The other day I had a need to take data from hundreds of logs and transform it, do a few lookups, then finally flatten it into a single unified output file. OK no big deal right, just get each one in memory, do your calculations, and append to an object…

In my case, 1 of the lookups I had to do were to determine if a machine was still in Active Directory. As you may know you can simply run the following 1 liner:

$Machine = "MyComputer"
Get-ADComputer $Machine

Well, in my case I had over 230,000 records to look up. This created a few concerns, not only did I not want to cause slow response time on a domain controller from so many queries, it would also take on average about 2-3 seconds for each query to complete.

Then I figured, “OK I can just get ALL computer info from AD in memory first then look them up from there when I need to”. This solved the concern of causing slow response time on the DC. Let’s say we have all our data in a variable called $ADData, to look up a machine we can do 1 of the following options:

$CurrentMachine = "MyComputer"

#Option 1
$ADLookup = $ADData | Where-Object Name -eq $CurrentMachine

#Option 2
$ADLookup = $ADData.where({$_.Name -eq "$CurrentMachine"})

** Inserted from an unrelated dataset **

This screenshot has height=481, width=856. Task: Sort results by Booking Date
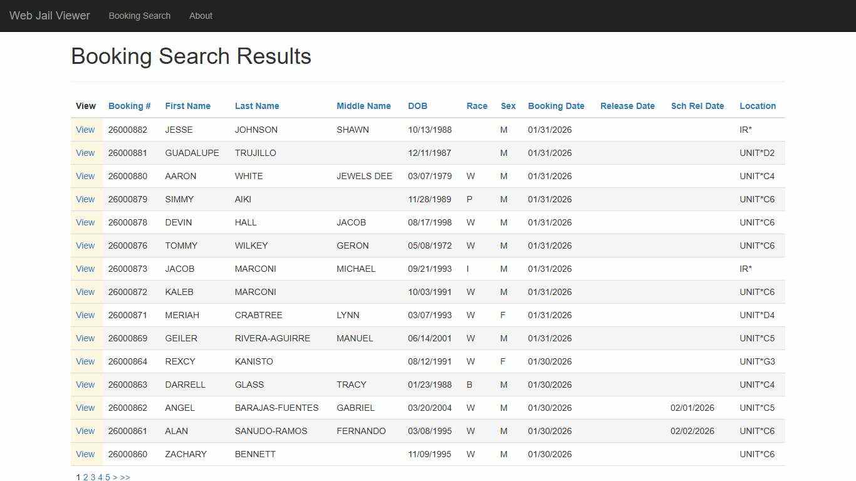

Both of these options are legitimate code, however with that many records in memory, it was still taking about 3 seconds for either of those options to process. Doing some quick math:

3 seconds per machine x 230,000 machines = 690,000 seconds or 7.98 DAYS to process

It’s often stated that PowerShell isn’t as efficient as Python for processing data, and this is a perfect example of that. But what if it could be much more efficient…

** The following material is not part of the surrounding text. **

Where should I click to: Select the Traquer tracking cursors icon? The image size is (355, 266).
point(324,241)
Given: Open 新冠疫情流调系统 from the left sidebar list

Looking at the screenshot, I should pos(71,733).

Enter DataTable object types:

Data Tables are .NET based and are blazing fast, but there doesn’t seem to be a built-in option for converting data sets. In an effort to not reinvent the wheel here are a few options on the gallery that can do it for you:

https://www.powershellgallery.com/packages/Pipeworks/1.9.9.4/Content/ConvertTo-DataTable.ps1

https://www.powershellgallery.com/packages/PSSQLite/1.0.1/Content/Out-DataTable.ps1

Note: When converting your dataset this will take a minute or so up front, but the downstream performance gains are far worth it.

Now, I can utilize the .NET Select method from the DataTable object type to achieve a lookup which in my case was able to improve from ~3s to ~3ms. Insane!

$ADDataTable = ConvertTo-DataTable $ADData

#Use the Select method with a filter to achieve insanely fast lookups
$ADDataTable.Select("Name='$CurrentMachine'")

#We can also see that this is now of the type DataTable
$ADDataTable.GetType()

IsPublic IsSerial Name                                     BaseType
-------- -------- ----                                     --------
True     True     DataTable                                System.ComponentModel.MarshalByValueComponent

With this approach, I was able to convert a job that would otherwise take nearly 8 days to run into a job that completes in about 3 minutes!

Who says PowerShell can’t be used to process data fast like Python?